▶ [What to work on]:
1/ In the passage on § 10(j) injunctions, who has the burden of demonstrating both required circumstances?
2/ Pick up the passage on § 10(j) injunctions after its final sentence and continue it.
====== Quoted passage ======
The unfair labor practice hearing was scheduled to begin before an Administrative Law Judge on October 3, 2011.

Standard of Review.

The merits of unfair labor practice charges are to be determined by the National Labor Relations Board, subject to review by the appropriate appellate court. Schaub v. Detroit Newspaper Agency, 984 F.Supp. 1048, 1051 (E.D.Mich.1997). “But because administrative review can be slow, Congress provided the Board in § 10(j) of the Act with the ability to petition a district court to enjoin alleged unfair labor practices pending Board review of the substantive evidence of those practices.” Calatrello v. “Automatic” Sprinkler Corp. of America, 55 F.3d 208, 212 (6th Cir.1995). Section 10(j) bestows upon the district court “jurisdiction to grant to the Board such temporary relief or restraining order as it deems just and proper.” 29 U.S.C. § 160(j).5

In the Sixth Circuit, to issue a § 10(j) injunction pending the NLRB’s determination of unfair labor charges, the district court must make two findings. First, the court must find there is “reasonable cause” to believe that an alleged unfair labor practice has occurred. If such reasonable cause exists, the court must make also make a finding that injunctive relief is “just and proper.” Schaub v. West Michigan Plumbing & Heating, Inc., 250 F.3d 962, 969 (6th Cir.2001). The petitioning regional director has the burden of demonstrating both circumstances. Schaub v. Detroit Newspaper Agency, 984 F.Supp. at 1052.
====== Data to examine ======
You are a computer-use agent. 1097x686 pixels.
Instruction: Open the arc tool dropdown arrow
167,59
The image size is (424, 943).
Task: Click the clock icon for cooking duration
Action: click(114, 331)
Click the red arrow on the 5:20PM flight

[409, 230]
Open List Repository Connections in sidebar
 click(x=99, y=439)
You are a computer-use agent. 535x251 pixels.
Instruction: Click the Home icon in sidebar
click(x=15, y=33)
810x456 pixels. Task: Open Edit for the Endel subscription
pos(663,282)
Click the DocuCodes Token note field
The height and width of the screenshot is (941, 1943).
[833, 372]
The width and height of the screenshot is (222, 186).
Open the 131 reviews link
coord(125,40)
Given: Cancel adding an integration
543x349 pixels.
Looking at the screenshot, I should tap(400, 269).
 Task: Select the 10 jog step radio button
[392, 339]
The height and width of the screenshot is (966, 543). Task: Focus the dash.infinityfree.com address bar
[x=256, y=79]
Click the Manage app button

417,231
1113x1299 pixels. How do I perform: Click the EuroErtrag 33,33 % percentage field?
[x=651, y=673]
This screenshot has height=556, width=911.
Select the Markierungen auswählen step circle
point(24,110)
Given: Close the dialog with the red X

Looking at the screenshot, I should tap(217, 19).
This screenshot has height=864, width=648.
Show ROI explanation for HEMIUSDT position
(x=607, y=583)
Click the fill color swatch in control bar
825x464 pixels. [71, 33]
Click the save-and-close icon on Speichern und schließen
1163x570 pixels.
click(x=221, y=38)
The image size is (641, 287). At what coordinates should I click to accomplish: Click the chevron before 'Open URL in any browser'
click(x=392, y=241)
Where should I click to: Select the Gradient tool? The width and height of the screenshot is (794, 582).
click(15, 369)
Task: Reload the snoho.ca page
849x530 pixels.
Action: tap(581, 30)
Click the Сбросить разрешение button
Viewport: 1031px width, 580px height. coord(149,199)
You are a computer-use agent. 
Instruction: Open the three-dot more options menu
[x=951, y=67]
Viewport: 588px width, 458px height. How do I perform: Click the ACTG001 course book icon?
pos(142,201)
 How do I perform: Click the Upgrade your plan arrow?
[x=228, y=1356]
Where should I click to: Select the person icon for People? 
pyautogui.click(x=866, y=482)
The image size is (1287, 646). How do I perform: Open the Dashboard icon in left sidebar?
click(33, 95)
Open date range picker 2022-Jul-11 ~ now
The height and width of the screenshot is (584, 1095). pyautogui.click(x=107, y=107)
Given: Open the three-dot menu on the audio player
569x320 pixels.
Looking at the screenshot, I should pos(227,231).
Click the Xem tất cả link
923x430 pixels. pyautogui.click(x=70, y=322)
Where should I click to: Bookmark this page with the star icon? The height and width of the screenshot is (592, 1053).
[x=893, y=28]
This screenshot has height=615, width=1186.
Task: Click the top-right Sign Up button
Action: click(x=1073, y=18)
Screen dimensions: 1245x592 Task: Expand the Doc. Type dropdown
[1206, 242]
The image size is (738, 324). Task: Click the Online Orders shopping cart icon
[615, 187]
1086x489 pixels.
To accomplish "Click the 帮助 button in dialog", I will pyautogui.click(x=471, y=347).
======
▶ [Expected outputs]:
1/ The petitioning regional director.

2/
The burden of establishing reasonable cause is “relatively insubstantial.” Schaub v. West Michigan Plumbing & Heating, Inc., 250 F.3d at 969. The director “need not prove a violation of the NLRA nor even convince the district court of the validity of the Board’s theory of liability; instead, he need only show that the Board’s legal ‘theory is substantial and not frivolous.’ ” Id. Further, as long as some facts exist which could support the *695Board’s theory of liability, conflicting evidence does not preclude a finding of reasonable cause. See id. (“An important point to remember ... is that the district judge need not resolve conflicting evidence between the parties.... Rather, so long as facts exist which could support the Board’s theory of liability, the district court’s findings cannot be clearly erroneous.”) The district court’s decision as to reasonable cause is reviewed only for clear error. Id.

The “just and proper” determination is committed to the discretion of the district court. The Sixth Circuit has explained that Congress allowed for § 10(j) injunctions because in some cases the enforcement of a Board order after the Board’s normal processes is ineffective to undo the effects of unfair labor practices. Therefore, the primary concern under the just and proper inquiry is whether “it is in the public interest to grant the injunction, so as to effectuate the policies of the National Labor Relations Act or to fulfill the remedial function of the Board.” Id. at 970 (quoting Fleischut v. Nixon Detroit Diesel, Inc., 859 F.2d 26, 30 (6th Cir.1988)). Stated differently, “[i]nterim relief is warranted whenever the circumstances of the case create reasonable apprehension that the efficacy of the Board’s final order may by nullified, or the administrative procedures will be rendered meaningless.” Sheeran v. American Commercial Lines, Inc., 683 F.2d 970, 979 (6th Cir.1982).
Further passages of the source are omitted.